Objectives:
1. Retype the passage on online index rebuilds, starting at "In the online" and ending at "moment of delete).".
2. Answer these questions from the passage on online index rebuilds:
(a) Where does the rebuild operation create the new index?
(b) To which index do changes on the existing index also get applied?
(c) What is used during the rebuild operation to track conflicts between the rebuild process and the updates performed?

Given text:
╭──

In the online mode, the rebuild operation will create a new index in the background to allow the existing old index to be accessible for read and writes. Therefore, any change on the existing index will also get applied to the newly created index, while an anti-matter column will be used during the rebuild operation to track conflicts between the rebuild process and the updates performed (i.e. delete of the row which wasn’t copied at the moment of delete).

╰──

Supplied information:

╭──

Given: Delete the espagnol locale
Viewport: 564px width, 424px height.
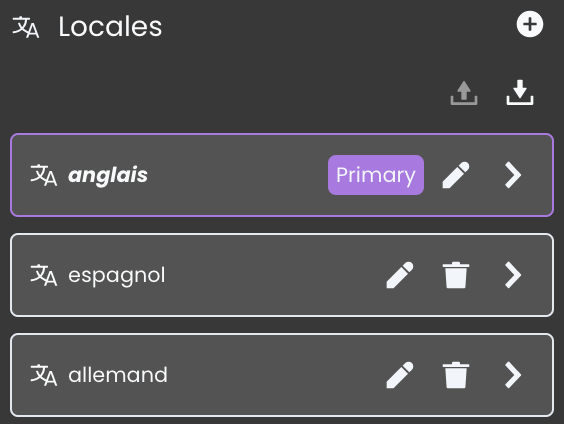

╰──

Expected answers:
1.
In the online mode, the rebuild operation will create a new index in the background to allow the existing old index to be accessible for read and writes. Therefore, any change on the existing index will also get applied to the newly created index, while an anti-matter column will be used during the rebuild operation to track conflicts between the rebuild process and the updates performed (i.e. delete of the row which wasn’t copied at the moment of delete).

2.
(a) In the background.
(b) The newly created index.
(c) An anti-matter column.